[TEXT EXCERPT]:
= Beginning of Section =

Indeed, one of the leaders, Rear Admiral Ndubuisi Kanu (rtd), said the incoming administrations of President Goodluck Jonathan and governors might not deliver the desired dividends of democracy without restructuring of the polity into true federalism, which he contended could only be done through the SNC.

NADECO said: 'There are inundating calls by a multitude of ethnic, cultural and other Nigerian organisations that NADECO should re-enact its anointing by pointing the way forward to the polity. It is our duty, therefore, to draw the attention of the authorities and the world at large to the seething discontent with the present structure of Nigeria as imposed by the 1999 Constitution and to also caution upon the consequences of continuously ignoring such discontent, especially in the light of the goings-on in North Africa and the Middle East.'

'We also insist that it is essential to quickly infuse some order into what otherwise appears like the road to 'Kigali' so as to avoid the reality and imminence of irreversible self-redemption/self-determination actions by the ethnic nationalities. In the circumstances, there is an immediate need to deliberate upon the relevant question: 'which way Nigeria; Abuja, Aburi or Araba?''

'By that, what we contemplate is to keep Nigeria's seriously haemorrhaged heart still beating whilst the owners of the land at a sovereign national conference constitute afresh, atruly federal country that can win the hearts of its citizenry, restore a sense of belonging and thus restore patriotism to the country.'

Leaders, who spoke yesterday at the presentation of the group's comeback 14-paragraph statement titled: 'Convocation of Sovereign National Conference before irreversible self-determination actions,'  include Rear Admiral Ndubuisi Kanu (rtd), Chief Fred Agbeyebge, Mr. Alfred Ilenre, Mr. Tony Nnadi and Comrade Linus Okoroji.

= End of Section =

[SUPPLIED MATERIAL]:
= Beginning of Section =

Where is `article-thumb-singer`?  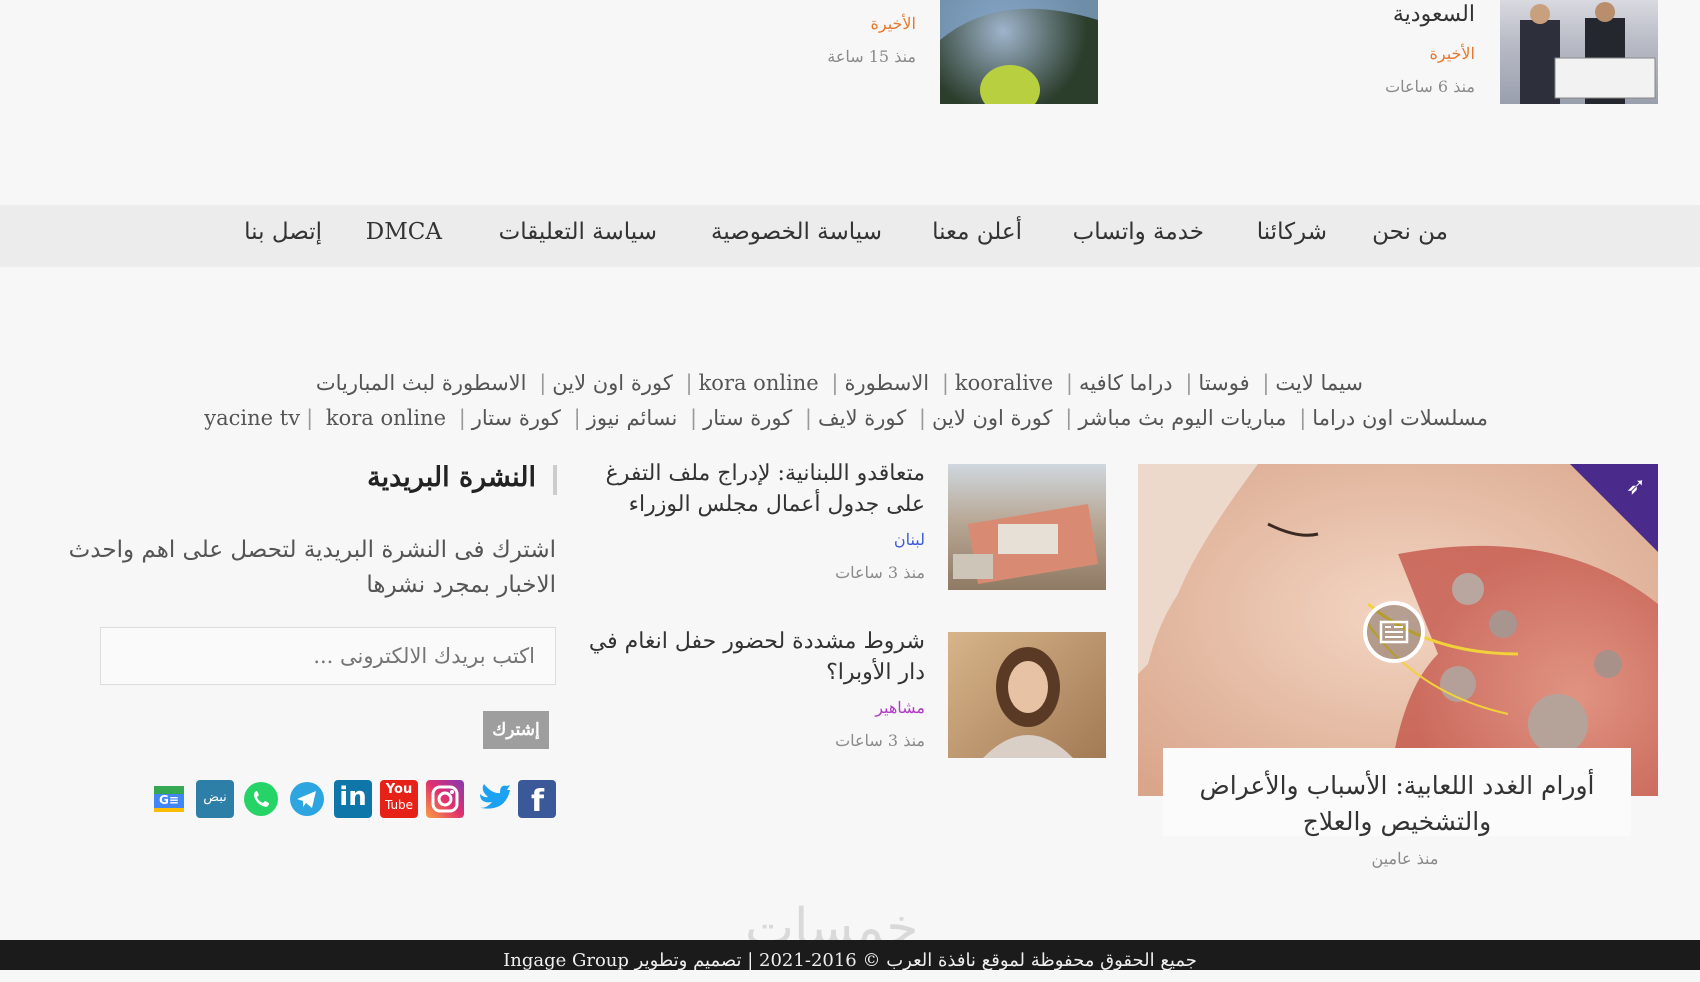 article-thumb-singer is located at coordinates (1027, 695).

= End of Section =

[TASKS FOR THIS EXERCISE]:
A – In the NADECO text, shorten the paragraph beginning "NADECO said: 'There are inundating calls" while keeping its main facts.
B – Carry on the NADECO text from the point where it stops.

[PER-TASK OUTPUTS]:
A – NADECO said many ethnic, cultural and other Nigerian organizations have urged it to once again point the way forward. It therefore considers it its duty to alert the authorities and the world to deep discontent with Nigeria's structure under the 1999 Constitution, and to warn of the consequences of continuing to ignore that discontent, especially given events in North Africa and the Middle East.

B –
They said the non-disposition of President Goodluck Jonathan to holding the confab, increasing deterioration of state of affairs in the country and a series of subsisting litigation against the 1999 Constitution, indicated that the country was sitting a keg of gun powder and the US prediction that Nigeria would be failed state in 2015 might come to pass.

According to them, the post-presidential election violence that claimed lives and properties in northern parts of the country had shown that Nigeria required more than free and fair elections to move forward.

Recalling that NADECO was established in May 1994, to mobilise Nigerians for de-annulment of the June 12, 1993 election, won late Chief MKO Abiola, who had affirmed his commitment to convening the SNC, they said history had come full circle.

How? 'By some uncanny coincidence, it is not only May again, it is also the 17th anniversary of NADECO, as it is also an election year, largely hailed as free and fair, has again delivered a candidate of Nigerians' choosing: Goodluck Ebele Azikiwe Jonathan. Mayhem from a section of the country has consumed lives under a democratic dispensation, with the perpetrators proclaiming that they neither believe in democracy as a form of Government nor is it possible to get justice under the 1999 Constitution.'

They continued: 'In between, citiznery dis-satisfaction has given rise to Movement for the Actualisation of the Sovereign State of Biafra (MASSOB); Odua Peoples Congress (OPC), Action Committee for the Restoration of Odua Sovereignty (ACROS); Itsekiri Peoples Congress (IPC); Movement for the Emancipation of the Niger Delta (MEND); Middle Belt Coalition (MBC); Movement for the Retrieval of the Stolen Sovereignties of the Ethnic Nationalities of Nigeria (MRSSENN); Boko Haram (BK); Southern Kaduna Peoples Union (SOKAPU); Ijaw National Congress (INC); and a myriad of other ethnic and cultural organisations.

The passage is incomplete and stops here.